#### Records for processing ####
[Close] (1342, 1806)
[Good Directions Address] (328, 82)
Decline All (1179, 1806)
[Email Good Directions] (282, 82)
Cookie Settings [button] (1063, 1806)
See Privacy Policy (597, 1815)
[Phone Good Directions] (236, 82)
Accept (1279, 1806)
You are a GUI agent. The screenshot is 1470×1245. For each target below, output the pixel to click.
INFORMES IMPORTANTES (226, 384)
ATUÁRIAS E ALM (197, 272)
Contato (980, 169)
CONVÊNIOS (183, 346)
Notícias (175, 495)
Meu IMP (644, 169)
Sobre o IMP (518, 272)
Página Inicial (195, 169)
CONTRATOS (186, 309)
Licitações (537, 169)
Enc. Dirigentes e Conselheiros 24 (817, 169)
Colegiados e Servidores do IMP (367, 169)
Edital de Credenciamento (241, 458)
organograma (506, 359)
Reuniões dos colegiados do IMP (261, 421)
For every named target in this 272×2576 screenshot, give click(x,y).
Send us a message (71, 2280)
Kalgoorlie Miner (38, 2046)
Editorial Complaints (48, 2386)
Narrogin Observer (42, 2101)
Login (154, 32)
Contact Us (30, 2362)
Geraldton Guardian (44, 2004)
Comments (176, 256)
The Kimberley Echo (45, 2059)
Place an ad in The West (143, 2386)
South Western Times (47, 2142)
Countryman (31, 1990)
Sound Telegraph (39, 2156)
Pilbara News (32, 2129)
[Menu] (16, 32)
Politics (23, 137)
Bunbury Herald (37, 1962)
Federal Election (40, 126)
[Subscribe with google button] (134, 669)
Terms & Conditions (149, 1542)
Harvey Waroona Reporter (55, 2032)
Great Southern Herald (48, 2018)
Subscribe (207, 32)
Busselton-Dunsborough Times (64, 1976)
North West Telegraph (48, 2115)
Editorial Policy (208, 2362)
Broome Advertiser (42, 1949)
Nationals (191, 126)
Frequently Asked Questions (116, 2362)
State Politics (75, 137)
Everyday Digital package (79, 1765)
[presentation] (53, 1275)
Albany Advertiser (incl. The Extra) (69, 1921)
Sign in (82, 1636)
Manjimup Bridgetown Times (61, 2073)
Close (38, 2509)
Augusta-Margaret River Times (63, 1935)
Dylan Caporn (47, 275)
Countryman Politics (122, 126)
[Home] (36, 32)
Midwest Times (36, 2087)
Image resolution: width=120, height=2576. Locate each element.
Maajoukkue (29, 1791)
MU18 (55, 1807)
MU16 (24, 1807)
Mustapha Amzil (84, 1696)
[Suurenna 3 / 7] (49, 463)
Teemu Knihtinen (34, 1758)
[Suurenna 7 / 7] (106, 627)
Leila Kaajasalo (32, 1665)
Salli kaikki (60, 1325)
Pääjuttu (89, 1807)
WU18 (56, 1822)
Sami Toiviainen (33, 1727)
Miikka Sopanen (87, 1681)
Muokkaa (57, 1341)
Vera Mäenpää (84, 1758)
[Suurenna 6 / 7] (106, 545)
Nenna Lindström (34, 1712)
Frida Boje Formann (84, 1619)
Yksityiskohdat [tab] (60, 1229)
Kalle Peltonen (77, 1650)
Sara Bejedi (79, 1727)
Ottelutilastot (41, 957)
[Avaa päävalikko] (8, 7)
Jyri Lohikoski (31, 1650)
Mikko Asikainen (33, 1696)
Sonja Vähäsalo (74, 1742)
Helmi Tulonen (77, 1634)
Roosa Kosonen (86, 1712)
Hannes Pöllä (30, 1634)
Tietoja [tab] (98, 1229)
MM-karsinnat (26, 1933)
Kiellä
####
Type the data out again, exactly.

## Solution to the problem
[Close] (1342, 1806)
[Good Directions Address] (328, 82)
Decline All (1179, 1806)
[Email Good Directions] (282, 82)
Cookie Settings [button] (1063, 1806)
See Privacy Policy (597, 1815)
[Phone Good Directions] (236, 82)
Accept (1279, 1806)
You are a GUI agent. The screenshot is 1470×1245. For each target below, output the pixel to click.
INFORMES IMPORTANTES (226, 384)
ATUÁRIAS E ALM (197, 272)
Contato (980, 169)
CONVÊNIOS (183, 346)
Notícias (175, 495)
Meu IMP (644, 169)
Sobre o IMP (518, 272)
Página Inicial (195, 169)
CONTRATOS (186, 309)
Licitações (537, 169)
Enc. Dirigentes e Conselheiros 24 (817, 169)
Colegiados e Servidores do IMP (367, 169)
Edital de Credenciamento (241, 458)
organograma (506, 359)
Reuniões dos colegiados do IMP (261, 421)
For every named target in this 272×2576 screenshot, give click(x,y).
Send us a message (71, 2280)
Kalgoorlie Miner (38, 2046)
Editorial Complaints (48, 2386)
Narrogin Observer (42, 2101)
Login (154, 32)
Contact Us (30, 2362)
Geraldton Guardian (44, 2004)
Comments (176, 256)
The Kimberley Echo (45, 2059)
Place an ad in The West (143, 2386)
South Western Times (47, 2142)
Countryman (31, 1990)
Sound Telegraph (39, 2156)
Pilbara News (32, 2129)
[Menu] (16, 32)
Politics (23, 137)
Bunbury Herald (37, 1962)
Federal Election (40, 126)
[Subscribe with google button] (134, 669)
Terms & Conditions (149, 1542)
Harvey Waroona Reporter (55, 2032)
Great Southern Herald (48, 2018)
Subscribe (207, 32)
Busselton-Dunsborough Times (64, 1976)
North West Telegraph (48, 2115)
Editorial Policy (208, 2362)
Broome Advertiser (42, 1949)
Nationals (191, 126)
Frequently Asked Questions (116, 2362)
State Politics (75, 137)
Everyday Digital package (79, 1765)
[presentation] (53, 1275)
Albany Advertiser (incl. The Extra) (69, 1921)
Sign in (82, 1636)
Manjimup Bridgetown Times (61, 2073)
Close (38, 2509)
Augusta-Margaret River Times (63, 1935)
Dylan Caporn (47, 275)
Countryman Politics (122, 126)
[Home] (36, 32)
Midwest Times (36, 2087)
Image resolution: width=120, height=2576. Locate each element.
Maajoukkue (29, 1791)
MU18 (55, 1807)
MU16 (24, 1807)
Mustapha Amzil (84, 1696)
[Suurenna 3 / 7] (49, 463)
Teemu Knihtinen (34, 1758)
[Suurenna 7 / 7] (106, 627)
Leila Kaajasalo (32, 1665)
Salli kaikki (60, 1325)
Pääjuttu (89, 1807)
WU18 (56, 1822)
Sami Toiviainen (33, 1727)
Miikka Sopanen (87, 1681)
Muokkaa (57, 1341)
Vera Mäenpää (84, 1758)
[Suurenna 6 / 7] (106, 545)
Nenna Lindström (34, 1712)
Frida Boje Formann (84, 1619)
Yksityiskohdat [tab] (60, 1229)
Kalle Peltonen (77, 1650)
Sara Bejedi (79, 1727)
Ottelutilastot (41, 957)
[Avaa päävalikko] (8, 7)
Jyri Lohikoski (31, 1650)
Mikko Asikainen (33, 1696)
Sonja Vähäsalo (74, 1742)
Helmi Tulonen (77, 1634)
Roosa Kosonen (86, 1712)
Hannes Pöllä (30, 1634)
Tietoja [tab] (98, 1229)
MM-karsinnat (26, 1933)
Kiellä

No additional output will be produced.